Quarenta anos de arrocho sobre o rendimento do trabalho nas principais economias ricas, associado a mimos tributários que promoveram o fastígio dos endinheirados sem a necessidade de produzir e sem ter a quem mais vender, premiaram o capital especulativo que se autorreplicou, sem agregar riqueza real à sociedade.
O conjunto enlouqueceu a engrenagem sistêmica, trincada adicionalmente pela ruptura das interações entre produção e consumo, graças à transferência das plantas fabris ao éden do baixo custo asiático.
Portanto, não foi a crise que gerou Trump.
Foi o esfarelamento anterior –deliberado e estrutural-- que gerou chocou o ovo da estagnação ‘secular’ e seus antídotos de xenofobia e totalitarismo.
A ordem dos fatores lança um alerta ao futuro brasileiro.
As rédeas do desenvolvimento nunca foram tão fugidias como na era do neoliberalismo, mas o que se pretende desde 31 de agosto no país é elevar essa adversidade à condição de virtude.
E generaliza-la.
A aliança do dinheiro grosso com a escória parlamentar, a mídia e o judiciário lapida a eutanásia da nação brasileira
Ceder o destino aos mercados destrambelhados é a bússola que empresta racionalidade à lambança dos apetites graúdos, da indecência dos patrocínios e da ganância despudorada.
A infecção se espalha da PEC 55 para todos os setores e atividades.
Inclui a precarização do mundo do trabalho.
A renúncia a uma política industrial que gere empregos de qualidade e produtividade para sustentar a disseminação da cidadania.
A aceitação passiva da redistribuição supranacional da produção fabril.
A destruição das organizações trabalhistas.
A sôfrega alienação das riquezas nacionais.
O encolhimento da seguridade social com a mutação de direitos em serviços pagos.
A renúncia do Estado em coordenar a taxa de investimento.

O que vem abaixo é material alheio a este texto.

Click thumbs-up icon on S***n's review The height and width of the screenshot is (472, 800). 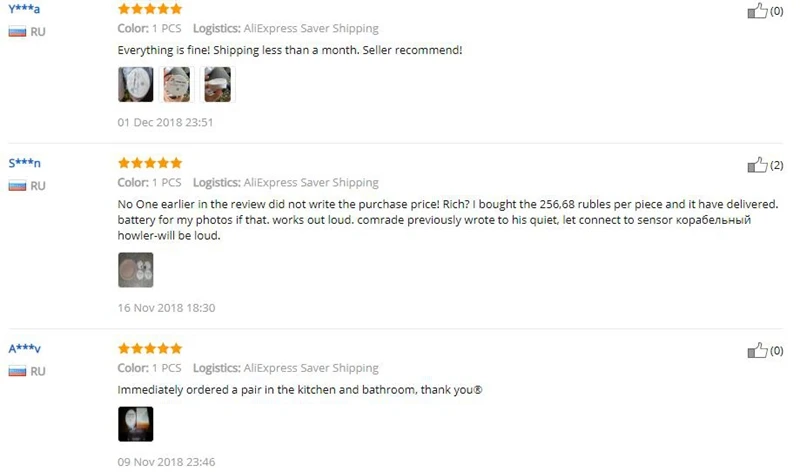tap(757, 165)
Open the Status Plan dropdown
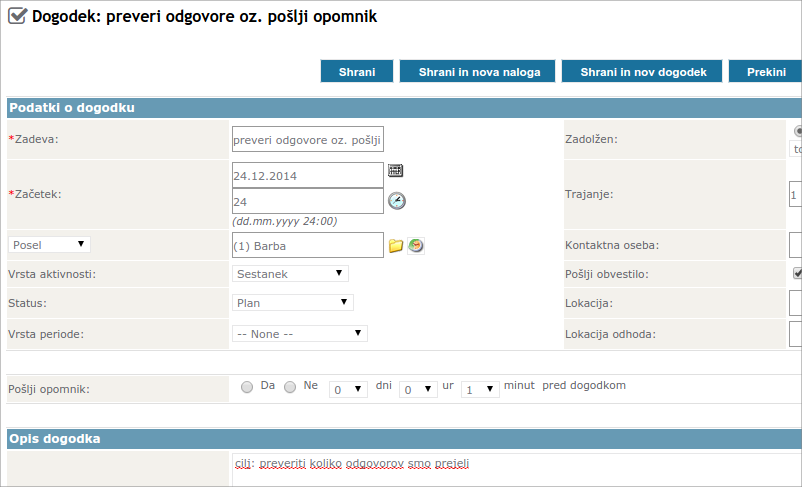 pyautogui.click(x=292, y=302)
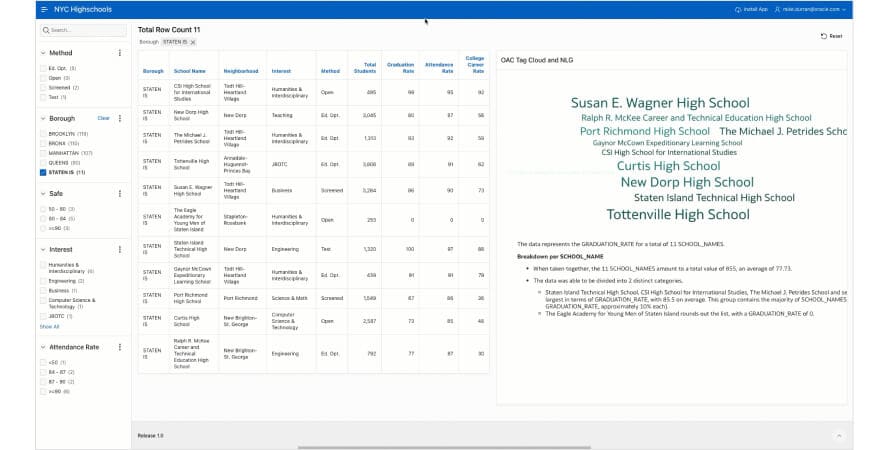The width and height of the screenshot is (888, 450).
Task: Collapse the Method facet section
Action: pos(43,53)
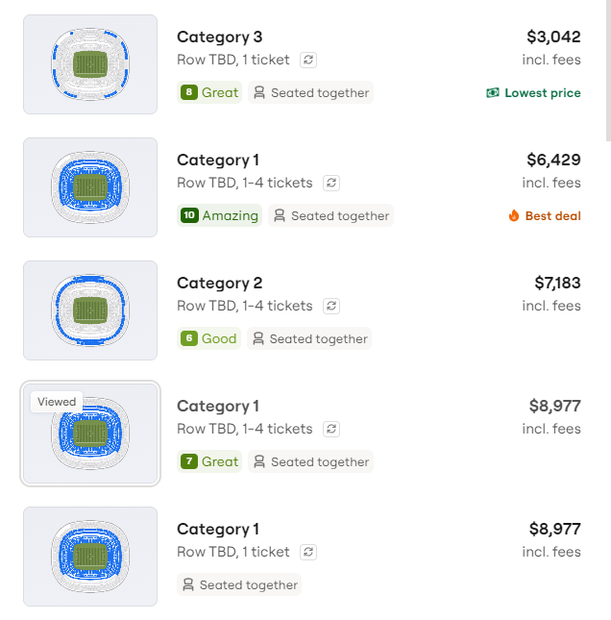Select the 8 Great rating badge
The image size is (611, 620).
210,93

As isenções tributárias aos ricos e o definhamento fiscal que enseja o Estado mínimo para os pobres...
Tudo aquilo, enfim, que explica a mais lenta e anêmica convalescença de uma crise capitalista desde 1929, compõe agora a agenda oficial do país.
Os acontecimentos das últimas horas nos EUA evidenciam o fracasso das elites e do bumbo midiático em convencer os eleitores de que a liberdade absoluta para os mercados e para a circulação de capital é boa para todos
Seu fracasso sublinha a incompetência das vacas sagradas da desregulação para ordenar uma sociedade próspera, convergente e razoavelmente inclusiva.
Os abismos sociais no núcleo central do capitalismo mundial atingiram o ponto com o qual os norte-americanos jamais imaginaram.
A ascensão de um fascista à Casa Branca soava incompatível com os valores dos Estados Unidos.
Não é mais.
O terremoto deve sacudir o sonambulismo mundial a partir de agora.
A demanda por recheios distintos da rendição aos mercados vai crescer e acabará produzindo a sua oferta.
Uma heroica reorganização das forças progressistas, ou a sua não menos trágica extinção diante de manifestações totalitárias ascendentes, é o que pulsa no monitor da história.
O antídoto no Brasil tem nome: chama-se frente ampla.
O fator Trump sugere que o tempo para organizá-la se estreitou.